**Given entries:**
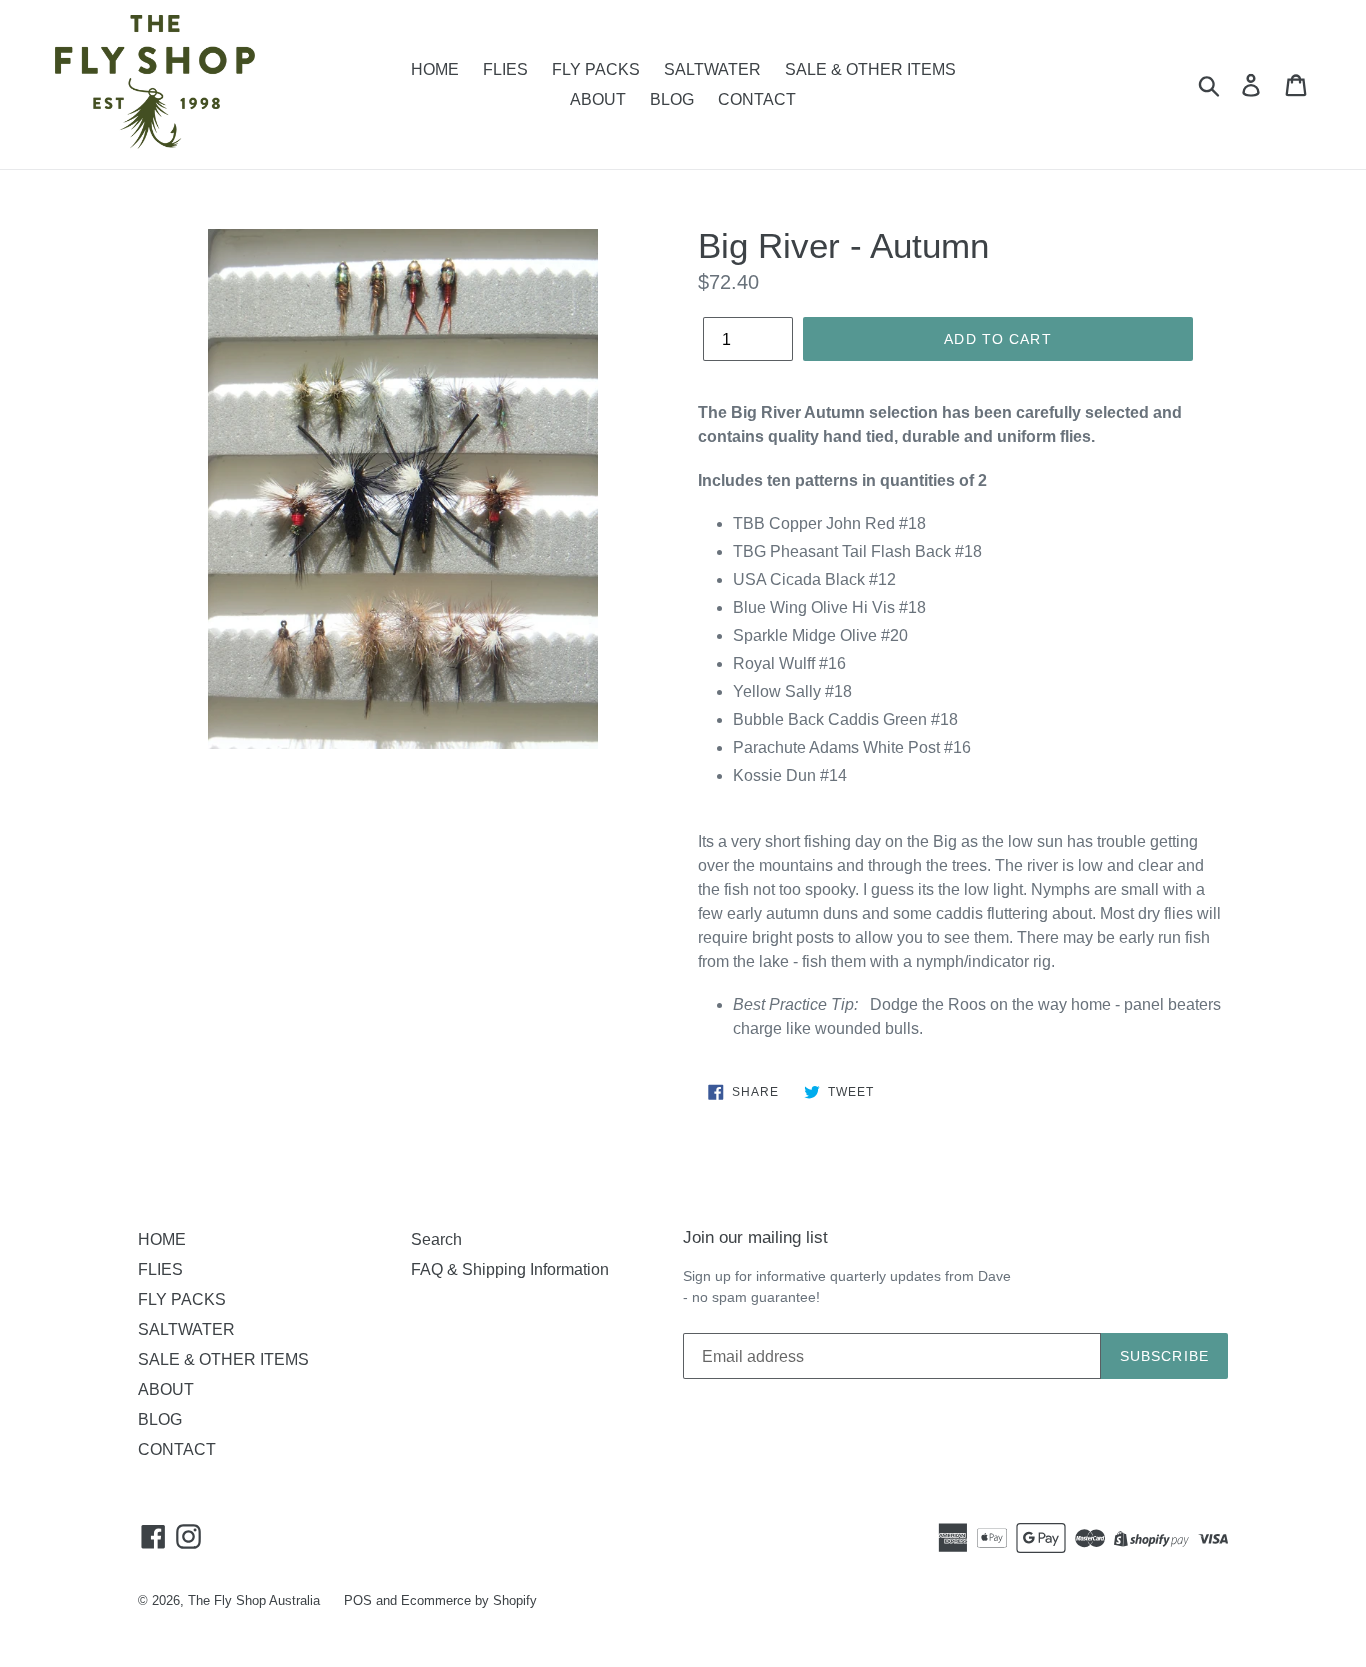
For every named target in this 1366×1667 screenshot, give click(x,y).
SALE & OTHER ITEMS (870, 69)
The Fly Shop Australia (254, 1600)
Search (436, 1239)
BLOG (672, 99)
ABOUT (598, 99)
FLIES (505, 69)
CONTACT (757, 99)
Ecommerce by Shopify (469, 1600)
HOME (435, 69)
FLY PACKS (596, 69)
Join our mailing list (755, 1237)
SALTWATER (712, 69)
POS (358, 1600)
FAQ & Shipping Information (510, 1269)
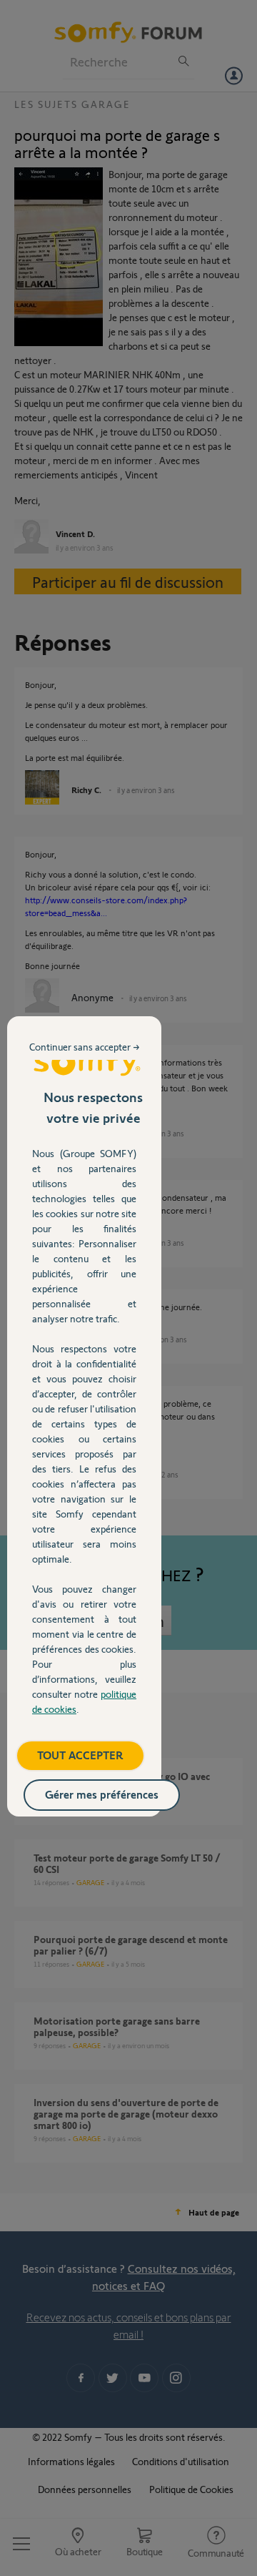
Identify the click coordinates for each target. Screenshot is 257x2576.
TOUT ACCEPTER (80, 1754)
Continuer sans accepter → (84, 1047)
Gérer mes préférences (101, 1794)
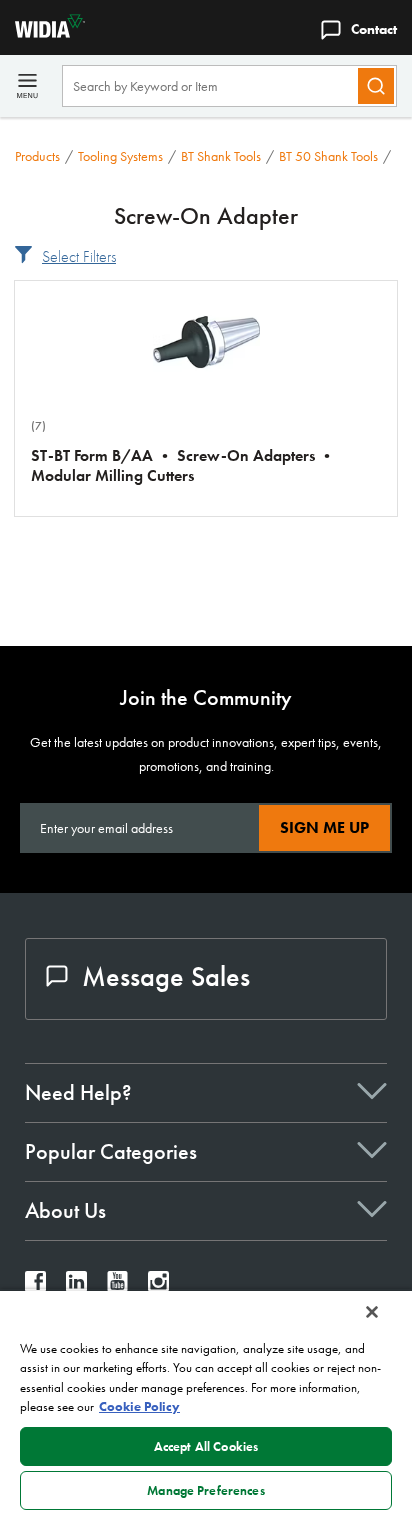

**Task statement:**
Begin at the line with "SALTWATER (712, 69)" and retype exactly every line through the last one of the entries above, both included, and nothing more; pictures stay out.

**Reply:**
SALTWATER (712, 69)
POS (358, 1600)
FAQ & Shipping Information (510, 1269)
Identify the click coordinates for each target. Screenshot is 257x2576.
TOUT ACCEPTER (80, 1754)
Continuer sans accepter → (84, 1047)
Gérer mes préférences (101, 1794)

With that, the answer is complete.